SET PROBLEM> Update the records from the line containing "Toggle the Folders" through the line containing "Action: pos(963,302)", inclusive, by replacing "performance gauge" with "speed gauge" and leaving everything else unchanged. Give only those lines.

## START SUPPLIED DATA

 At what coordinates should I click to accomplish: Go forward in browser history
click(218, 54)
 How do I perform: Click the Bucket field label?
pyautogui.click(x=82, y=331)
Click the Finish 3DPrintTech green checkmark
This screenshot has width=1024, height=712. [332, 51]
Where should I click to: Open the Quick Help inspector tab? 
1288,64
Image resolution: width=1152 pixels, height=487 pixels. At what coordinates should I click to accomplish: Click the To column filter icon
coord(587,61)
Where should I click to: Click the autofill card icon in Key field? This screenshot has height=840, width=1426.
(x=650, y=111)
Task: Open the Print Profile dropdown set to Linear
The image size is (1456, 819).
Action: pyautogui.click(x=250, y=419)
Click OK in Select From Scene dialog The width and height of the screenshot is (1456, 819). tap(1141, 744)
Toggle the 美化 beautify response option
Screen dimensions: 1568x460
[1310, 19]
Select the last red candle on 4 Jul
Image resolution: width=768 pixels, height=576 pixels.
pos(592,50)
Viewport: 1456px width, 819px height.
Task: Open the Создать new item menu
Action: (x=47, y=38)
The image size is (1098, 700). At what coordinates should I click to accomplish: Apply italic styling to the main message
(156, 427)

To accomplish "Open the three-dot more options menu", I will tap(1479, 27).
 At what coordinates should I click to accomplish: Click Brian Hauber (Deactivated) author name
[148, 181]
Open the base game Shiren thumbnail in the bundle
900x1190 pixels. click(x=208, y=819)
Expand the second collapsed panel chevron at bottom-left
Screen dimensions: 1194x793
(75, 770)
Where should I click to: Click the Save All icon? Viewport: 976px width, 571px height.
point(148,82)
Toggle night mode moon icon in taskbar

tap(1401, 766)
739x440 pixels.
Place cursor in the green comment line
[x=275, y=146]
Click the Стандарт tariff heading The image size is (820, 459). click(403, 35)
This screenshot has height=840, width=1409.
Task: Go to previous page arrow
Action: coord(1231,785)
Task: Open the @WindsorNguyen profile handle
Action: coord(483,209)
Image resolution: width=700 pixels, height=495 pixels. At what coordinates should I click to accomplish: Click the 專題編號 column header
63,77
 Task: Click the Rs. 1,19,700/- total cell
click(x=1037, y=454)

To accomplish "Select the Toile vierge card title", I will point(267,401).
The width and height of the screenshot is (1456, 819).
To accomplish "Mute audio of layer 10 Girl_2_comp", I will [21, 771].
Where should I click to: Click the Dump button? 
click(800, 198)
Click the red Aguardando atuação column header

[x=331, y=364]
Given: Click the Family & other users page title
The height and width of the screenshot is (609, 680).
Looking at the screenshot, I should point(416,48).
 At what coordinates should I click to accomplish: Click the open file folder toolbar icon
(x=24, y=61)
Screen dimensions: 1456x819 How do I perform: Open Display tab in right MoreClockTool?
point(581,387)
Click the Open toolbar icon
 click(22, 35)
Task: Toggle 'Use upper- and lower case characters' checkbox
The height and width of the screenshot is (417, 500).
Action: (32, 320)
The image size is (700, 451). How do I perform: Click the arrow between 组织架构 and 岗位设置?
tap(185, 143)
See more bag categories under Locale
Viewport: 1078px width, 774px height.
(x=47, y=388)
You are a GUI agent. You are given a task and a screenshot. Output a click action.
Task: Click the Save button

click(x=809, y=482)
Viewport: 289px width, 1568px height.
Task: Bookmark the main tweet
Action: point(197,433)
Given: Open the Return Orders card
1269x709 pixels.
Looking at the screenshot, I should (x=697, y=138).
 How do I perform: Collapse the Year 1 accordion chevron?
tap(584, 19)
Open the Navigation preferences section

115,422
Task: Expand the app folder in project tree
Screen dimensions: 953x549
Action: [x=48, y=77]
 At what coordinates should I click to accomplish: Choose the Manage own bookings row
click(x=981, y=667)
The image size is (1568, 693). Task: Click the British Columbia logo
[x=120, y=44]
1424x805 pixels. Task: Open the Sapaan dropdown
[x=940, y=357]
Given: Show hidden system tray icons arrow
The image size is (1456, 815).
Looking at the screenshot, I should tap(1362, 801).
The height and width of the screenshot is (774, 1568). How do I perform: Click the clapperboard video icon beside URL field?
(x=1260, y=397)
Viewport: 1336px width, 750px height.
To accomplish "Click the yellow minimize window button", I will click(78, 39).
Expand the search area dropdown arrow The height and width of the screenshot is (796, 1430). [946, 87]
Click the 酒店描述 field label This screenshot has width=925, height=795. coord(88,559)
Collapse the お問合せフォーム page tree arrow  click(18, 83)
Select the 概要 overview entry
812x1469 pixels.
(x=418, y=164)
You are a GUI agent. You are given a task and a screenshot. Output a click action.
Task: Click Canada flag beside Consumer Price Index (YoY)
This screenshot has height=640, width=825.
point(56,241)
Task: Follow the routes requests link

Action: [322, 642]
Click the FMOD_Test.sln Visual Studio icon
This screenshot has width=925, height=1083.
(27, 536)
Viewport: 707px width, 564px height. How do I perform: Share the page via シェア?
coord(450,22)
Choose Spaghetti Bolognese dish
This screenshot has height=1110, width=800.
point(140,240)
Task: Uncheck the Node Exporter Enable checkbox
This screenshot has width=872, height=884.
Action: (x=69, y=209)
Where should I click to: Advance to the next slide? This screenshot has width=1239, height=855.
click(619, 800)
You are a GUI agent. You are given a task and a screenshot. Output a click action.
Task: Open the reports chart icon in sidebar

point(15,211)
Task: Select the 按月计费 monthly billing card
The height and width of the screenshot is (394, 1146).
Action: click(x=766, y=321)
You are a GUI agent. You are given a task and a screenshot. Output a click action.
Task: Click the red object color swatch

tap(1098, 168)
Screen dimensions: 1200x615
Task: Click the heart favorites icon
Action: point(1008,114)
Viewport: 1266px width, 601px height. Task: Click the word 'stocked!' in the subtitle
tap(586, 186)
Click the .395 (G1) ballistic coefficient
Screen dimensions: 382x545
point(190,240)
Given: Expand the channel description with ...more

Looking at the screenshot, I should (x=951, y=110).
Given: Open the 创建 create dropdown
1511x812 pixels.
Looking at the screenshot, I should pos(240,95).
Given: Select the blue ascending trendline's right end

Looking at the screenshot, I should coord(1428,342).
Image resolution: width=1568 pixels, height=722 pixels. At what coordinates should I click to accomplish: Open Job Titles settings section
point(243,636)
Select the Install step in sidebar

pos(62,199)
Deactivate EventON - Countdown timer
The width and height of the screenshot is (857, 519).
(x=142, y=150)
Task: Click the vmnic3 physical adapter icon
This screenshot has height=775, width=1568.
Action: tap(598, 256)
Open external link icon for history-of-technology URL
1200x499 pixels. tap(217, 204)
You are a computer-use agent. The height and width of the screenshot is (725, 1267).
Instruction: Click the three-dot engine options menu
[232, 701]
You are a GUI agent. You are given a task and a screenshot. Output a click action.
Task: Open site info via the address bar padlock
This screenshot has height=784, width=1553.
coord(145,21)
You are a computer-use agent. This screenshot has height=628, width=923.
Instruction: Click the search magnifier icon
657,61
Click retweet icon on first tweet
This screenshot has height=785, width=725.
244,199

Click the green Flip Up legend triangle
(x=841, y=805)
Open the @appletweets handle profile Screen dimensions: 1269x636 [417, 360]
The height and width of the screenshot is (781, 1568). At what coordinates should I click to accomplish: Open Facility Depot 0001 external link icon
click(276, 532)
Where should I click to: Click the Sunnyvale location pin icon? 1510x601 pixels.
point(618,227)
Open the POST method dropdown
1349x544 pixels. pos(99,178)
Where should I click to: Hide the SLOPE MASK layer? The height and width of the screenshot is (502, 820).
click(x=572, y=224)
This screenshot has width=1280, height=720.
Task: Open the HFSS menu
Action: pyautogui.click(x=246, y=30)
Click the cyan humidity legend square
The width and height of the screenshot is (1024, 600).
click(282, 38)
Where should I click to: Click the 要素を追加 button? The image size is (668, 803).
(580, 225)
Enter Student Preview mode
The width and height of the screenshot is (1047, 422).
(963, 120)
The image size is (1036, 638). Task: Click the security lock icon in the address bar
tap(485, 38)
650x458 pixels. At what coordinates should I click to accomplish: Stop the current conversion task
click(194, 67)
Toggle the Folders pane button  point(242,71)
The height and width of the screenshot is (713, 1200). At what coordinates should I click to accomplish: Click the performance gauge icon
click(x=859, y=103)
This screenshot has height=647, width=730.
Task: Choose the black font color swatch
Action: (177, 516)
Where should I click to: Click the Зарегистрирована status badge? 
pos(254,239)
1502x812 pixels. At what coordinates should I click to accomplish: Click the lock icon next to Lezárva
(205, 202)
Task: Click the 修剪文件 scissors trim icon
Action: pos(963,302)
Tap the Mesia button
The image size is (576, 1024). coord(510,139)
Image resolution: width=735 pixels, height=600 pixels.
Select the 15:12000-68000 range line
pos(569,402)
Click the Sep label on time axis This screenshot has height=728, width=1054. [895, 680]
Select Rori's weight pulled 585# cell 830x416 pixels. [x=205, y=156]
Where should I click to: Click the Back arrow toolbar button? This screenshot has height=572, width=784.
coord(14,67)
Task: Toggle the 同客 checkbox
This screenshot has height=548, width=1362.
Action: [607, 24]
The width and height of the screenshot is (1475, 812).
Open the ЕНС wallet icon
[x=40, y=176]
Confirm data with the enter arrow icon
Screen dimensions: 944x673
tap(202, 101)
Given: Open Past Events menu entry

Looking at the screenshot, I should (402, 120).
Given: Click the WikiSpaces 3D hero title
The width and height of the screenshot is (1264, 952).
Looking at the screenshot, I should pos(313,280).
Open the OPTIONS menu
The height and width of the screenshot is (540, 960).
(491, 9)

## END SUPPLIED DATA

FINISHED TASK>
Toggle the Folders pane button  point(242,71)
The height and width of the screenshot is (713, 1200). At what coordinates should I click to accomplish: Click the speed gauge icon
click(x=859, y=103)
This screenshot has height=647, width=730.
Task: Choose the black font color swatch
Action: (177, 516)
Where should I click to: Click the Зарегистрирована status badge? 
pos(254,239)
1502x812 pixels. At what coordinates should I click to accomplish: Click the lock icon next to Lezárva
(205, 202)
Task: Click the 修剪文件 scissors trim icon
Action: pos(963,302)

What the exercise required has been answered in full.